2015-10-13T23:08:24+00:00

10 Comments

  1. Nirmal Roy October 14, 2015 at 5:03 am

    Hi sir,
    I am Nirmal Roy from India, I just want to know how to start a career in custom painting motorcycles, means what you need and stuff.

    • Craig October 14, 2015 at 2:35 pm

      As for what materials you’ll need? That is an excellent idea for an upcoming blog. If you wish to ask me some more specific questions concerning what you need, I’ll need to know more about what you want to do. There are a lot of these questions answered through the search engine in my forum. http://Www.kustomkulturelounge.com

  2. Ryan October 14, 2015 at 3:06 pm

    Well written Craig. I too wish I had this list 11 years ago when I quit my “real job” and started my shop… Lots of changes in the past decade… Keep up the good work, hopefully I’ll see you at SEMA in a few weeks.

  3. Gary G. October 14, 2015 at 3:20 pm

    Great topic and way on point. I know we have talked about this many times. I will say I learned alot and still do .. Keep up the flow of the blogs .

  4. Lee P. October 14, 2015 at 4:55 pm

    you pretty much summed it all up!!! You gotta be better than you were yesterday…. I’ve been doing kustom work for 20 years now and I still learn something new every day… Don’t have the portfolio like you do because I do it as hobby… Hope to take one of your classes next time you do one in Vegas…. Keep up the great work!

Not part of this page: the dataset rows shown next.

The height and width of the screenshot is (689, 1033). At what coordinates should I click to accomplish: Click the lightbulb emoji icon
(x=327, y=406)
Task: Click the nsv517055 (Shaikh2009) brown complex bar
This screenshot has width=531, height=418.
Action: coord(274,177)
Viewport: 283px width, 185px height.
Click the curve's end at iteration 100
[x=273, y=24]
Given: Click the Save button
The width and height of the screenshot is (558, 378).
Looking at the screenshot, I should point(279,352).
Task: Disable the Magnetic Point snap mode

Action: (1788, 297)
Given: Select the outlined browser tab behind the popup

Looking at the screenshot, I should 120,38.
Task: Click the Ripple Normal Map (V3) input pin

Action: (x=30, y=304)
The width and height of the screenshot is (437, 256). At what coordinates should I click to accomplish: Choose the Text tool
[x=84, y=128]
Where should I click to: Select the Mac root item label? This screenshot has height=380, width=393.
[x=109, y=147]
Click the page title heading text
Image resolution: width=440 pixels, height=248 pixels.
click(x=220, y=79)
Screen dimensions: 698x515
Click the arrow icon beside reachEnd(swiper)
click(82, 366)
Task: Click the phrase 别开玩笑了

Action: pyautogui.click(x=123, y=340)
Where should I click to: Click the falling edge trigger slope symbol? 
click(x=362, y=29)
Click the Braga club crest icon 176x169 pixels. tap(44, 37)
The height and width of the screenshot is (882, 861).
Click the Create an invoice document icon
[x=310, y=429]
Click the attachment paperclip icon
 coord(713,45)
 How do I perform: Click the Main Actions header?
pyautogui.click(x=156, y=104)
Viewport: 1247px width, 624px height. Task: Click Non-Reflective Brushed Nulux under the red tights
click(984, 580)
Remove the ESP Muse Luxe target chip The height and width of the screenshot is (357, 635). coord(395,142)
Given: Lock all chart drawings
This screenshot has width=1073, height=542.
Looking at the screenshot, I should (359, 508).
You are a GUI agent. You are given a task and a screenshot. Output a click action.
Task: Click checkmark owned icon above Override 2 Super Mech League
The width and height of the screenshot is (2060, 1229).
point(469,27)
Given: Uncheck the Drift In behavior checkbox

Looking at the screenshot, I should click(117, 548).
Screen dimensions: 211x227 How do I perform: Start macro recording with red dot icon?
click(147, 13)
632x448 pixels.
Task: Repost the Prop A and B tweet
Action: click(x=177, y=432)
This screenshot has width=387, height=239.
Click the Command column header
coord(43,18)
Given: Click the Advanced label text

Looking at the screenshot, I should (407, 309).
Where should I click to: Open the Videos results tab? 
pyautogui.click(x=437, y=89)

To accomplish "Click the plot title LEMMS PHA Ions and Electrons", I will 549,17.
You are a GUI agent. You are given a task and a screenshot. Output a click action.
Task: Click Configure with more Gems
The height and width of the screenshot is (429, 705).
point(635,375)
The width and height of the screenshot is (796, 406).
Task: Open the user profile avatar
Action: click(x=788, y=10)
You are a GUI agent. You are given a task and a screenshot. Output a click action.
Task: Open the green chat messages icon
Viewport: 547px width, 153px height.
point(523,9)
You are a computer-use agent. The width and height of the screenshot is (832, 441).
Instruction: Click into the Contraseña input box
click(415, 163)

  5. Nick October 14, 2015 at 4:58 pm

    Love the blog! Can’t wait for more. I have only been custom painting/airbrushing for full time for six or seven years but I have met a lot of “custom painters” who can tape paint airbrush and do all kinds of stuff but maybe 2% actually love and understand ART I think if you want to be a custom painter it would also be a good idea to actually step foot in to a art museum I try to go as much as possible. Also to I hear a lot of other painters talking smack on other peoples work or technic or thinking they are better than most and being very vocal about it. I think it’s a terrible idea it does NOT make you look better. If you have a client talking about using another artist then instead of talking trash, direct the conversation back to you and your work.

    That’s just my two cents. Thank again Craig.

    • Craig October 14, 2015 at 5:58 pm

      True, it is always better for artists to not talk smack about each other’s work. But, you have to look beyond the talk to the reason behind it. If you take something very personally, then you can be defensive and very competitive concerning your passion. The opposite is to have no passion and to just punch a clock and phone in the creativity. Balance is needed in this area. Critical energy can always be channelled better. 😉 thanks for the comments!

  6. Sam October 14, 2015 at 5:35 pm

    I’m very happy to see that you don’t endorse freebies. I’ve read and heard several interviews where it’s expected to do free work which is frustrating to say the least. The mentality of pro vs amateur is something for me to think long and hard about.

    Thanks for this

    Sam

  7. Robert October 14, 2015 at 9:27 pm

    Craig, Great blog I’m looking forward to the expanded Crucial Steps , I have taken many classes from you and other artist at the getaways and the air affairs…and I always come away with some little nugget of knowledge from you that I us everyday in my Kustom painting life!! Thanks a again for spreading your wisdom!

  8. Chris Silvestre January 10, 2017 at 5:09 pm

    Great Break down on how to take yourself seriously.
    Can be applied to other art forms as well.